### PROBLEM TO SOLVE
Set the images aside and retype the whole listing exactly.

### INFORMATION PROVIDED
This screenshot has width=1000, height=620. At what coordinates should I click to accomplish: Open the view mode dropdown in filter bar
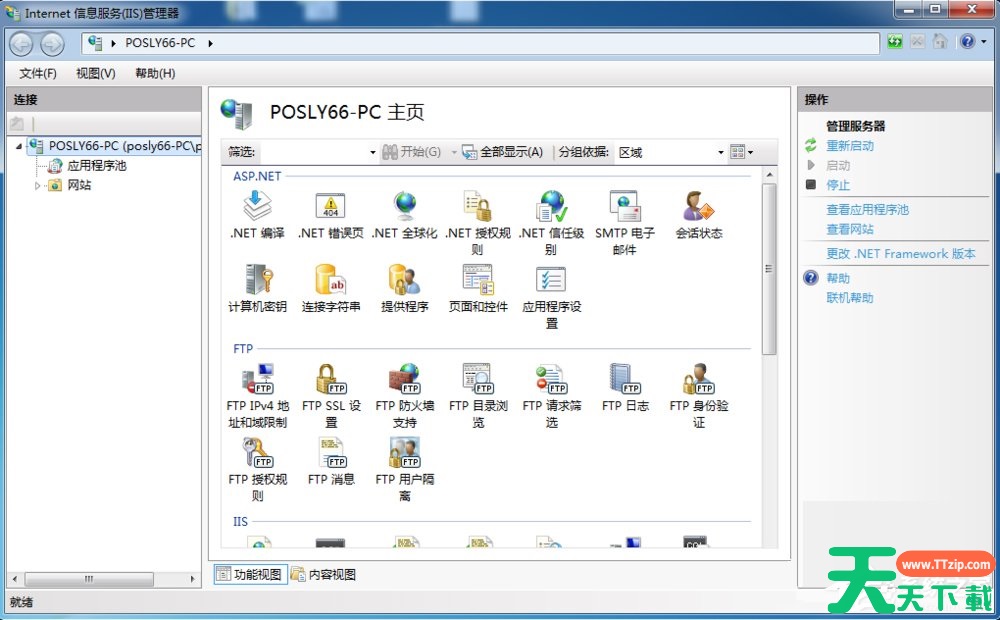(741, 152)
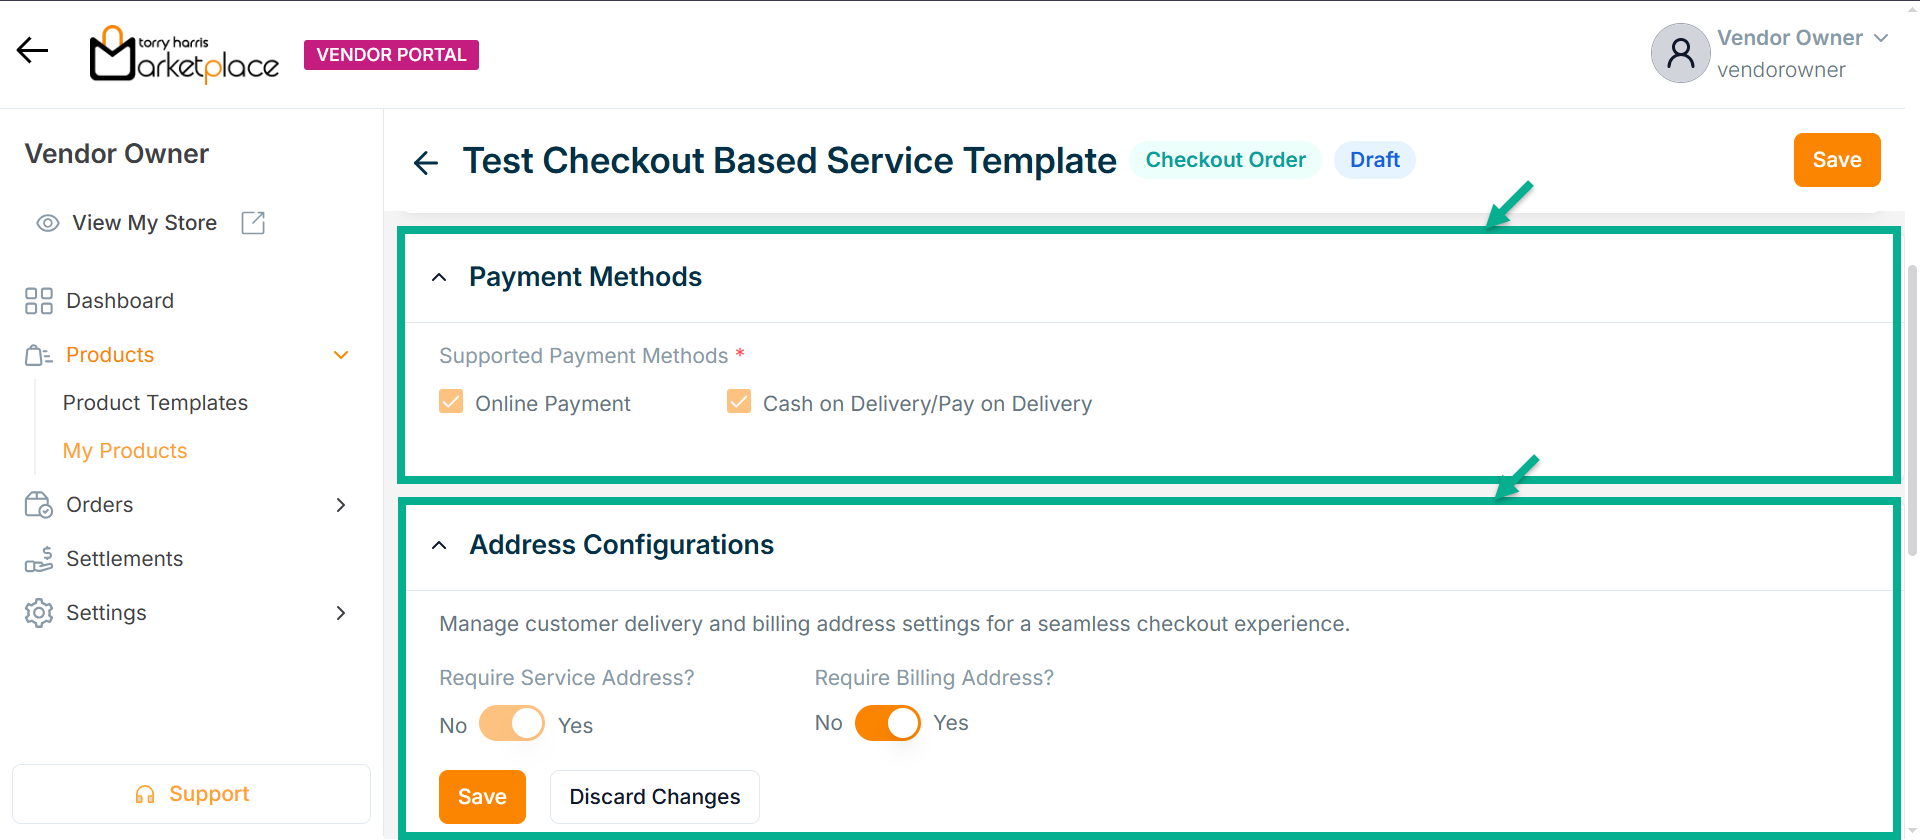Click the Support button
Screen dimensions: 1920x840
click(191, 794)
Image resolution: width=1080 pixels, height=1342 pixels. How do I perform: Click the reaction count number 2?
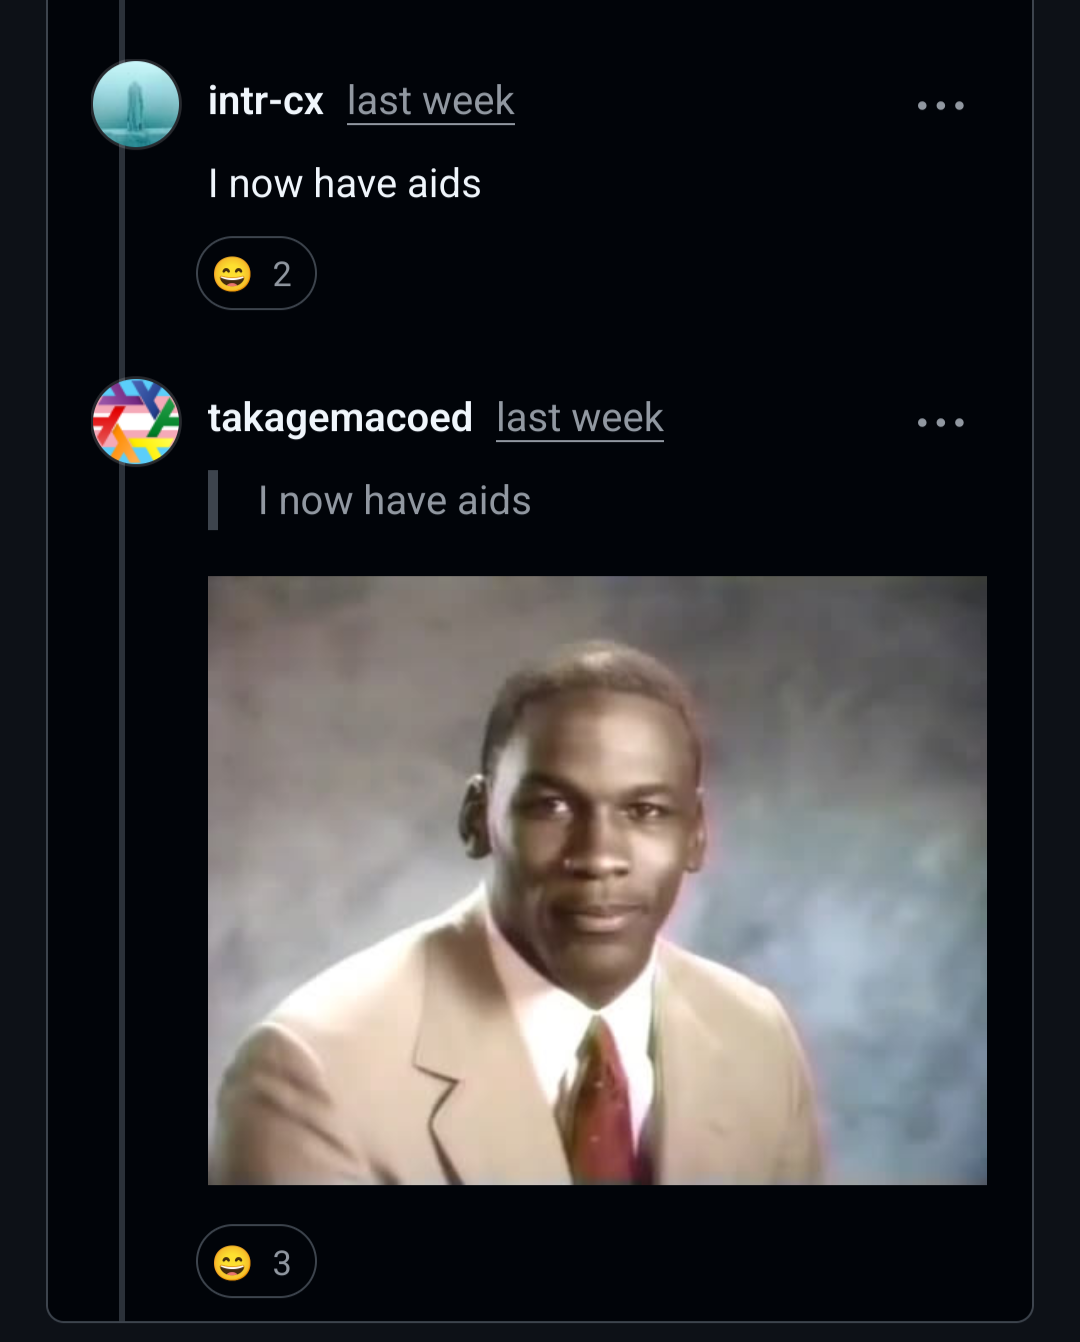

### ANSWER FOR THE TASK
This screenshot has width=1000, height=620. At what coordinates should I click to accomplish: Open the view mode dropdown in filter bar
(741, 152)
Click the Support button
Screen dimensions: 1920x840
click(191, 794)
Image resolution: width=1080 pixels, height=1342 pixels. How do I perform: Click the reaction count number 2?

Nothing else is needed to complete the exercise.